As you can see from its signature, this method takes a params array of values so you can pass in as many or as few values as you need:

// prefixes a sequence of values to an observable sequence.
public static IObservable<TSource> StartWith<TSource>(
    this IObservable<TSource> source, 
    params TSource[] values)

There's also an overload that accepts an IEnumerable<T>. Note that Rx will not defer its enumeration of this. StartWith immediately converts the IEnumerable<T> into an array before returning.

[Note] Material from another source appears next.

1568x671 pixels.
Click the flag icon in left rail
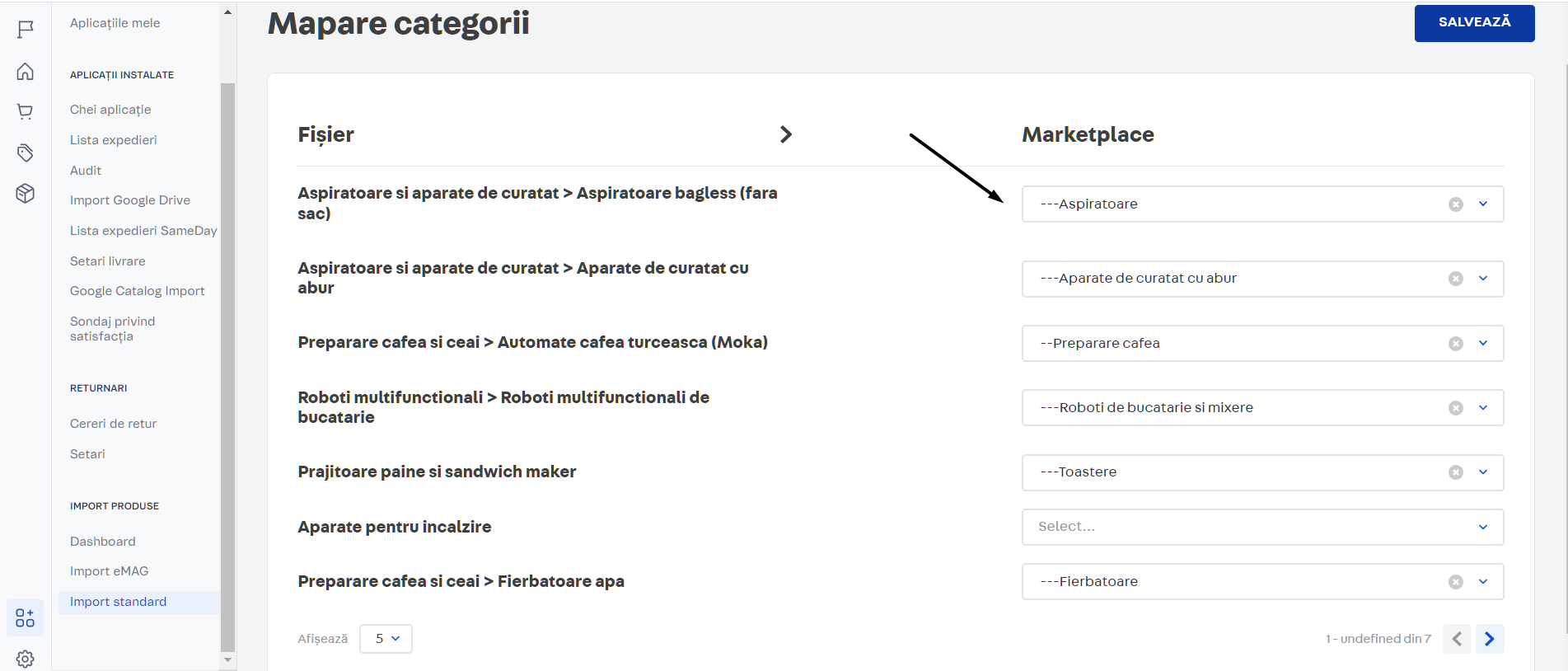click(26, 30)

StartsWith is not a common LINQ operator, and its existence is peculiar to Rx. If you imagine what StartsWith would look like in LINQ to Objects, it would not be meaningfully different from Concat. There's a difference in Rx because StartsWith effectively bridges between pull and push worlds. It effectively converts the items we supply into an observable, and it then concatenates the source argument onto that.

Append

The existence of Prepend might lead you to wonder whether there is an Append for adding a single item onto the end of any IObservable<T>. After all, this is a common LINQ operator; LINQ to Objects has an Append implementation, for example. And Rx does indeed supply such a thing:

IObservable<string> oneMore = arguments.Append("And another thing...");

There is no corresponding EndWith. There's no fundamental reason that there couldn't be such a thing it's just that apparently there's not much demand—the Rx repository has not yet had a feature request. So although the symmetry of Prepend and Append does suggest that there could be a similar symmetry between StartWith and an as-yet-hypothetical EndWith, the absence of this counterpart doesn't seem to have caused any problems. There's an obvious value to being able to create observable sources that always immediately produce a useful output; it's not clear what EndWith would be useful for, besides satisfying a craving for symmetry.

DefaultIfEmpty

The next operator we'll examine doesn't strictly performs sequential combination. However, it's a very close relative of Append and Prepend. Like those operators, this will emit everything their source does. And like those operators, DefaultIfEmpty takes one additional item. The difference is that it won't always emit that additional item.

Whereas Prepend emits its additional item at the start, and Append emits its additional item at the end, DefaultIfEmpty emits the additional item only if the source completes without producing anything. So this provides a way of guaranteeing that an observable will not be empty.

You don't have to supply DefaultIfEmpty with a value. If you use the overload in which you supply no such value, it will just use default(T). This will be a zero-like value for struct types and null for reference types.

Repeat

The final operator that combines sequences sequentially is Repeat. It allows you to simply repeat a sequence. It offers overloads where you can specify the number of times to repeat the input, and one that repeats infinitely:

// Repeats the observable sequence a specified number of times.
public static IObservable<TSource> Repeat<TSource>(
    this IObservable<TSource> source, 
    int repeatCount)

// Repeats the observable sequence indefinitely and sequentially.
public static IObservable<TSource> Repeat<TSource>(
    this IObservable<TSource> source)

Repeat resubscribes to the source for each repetition. This means that this will only strictly repeat if the source produces the same items each time you subscribe. Unlike the ReplaySubject<T>, this doesn't store and replay the items that emerge from the source. This means that you normally won't want to call Repeat on a hot source. (If you really want repetition of the output of a hot source, a combination of Replay and Repeat might fit the bill.)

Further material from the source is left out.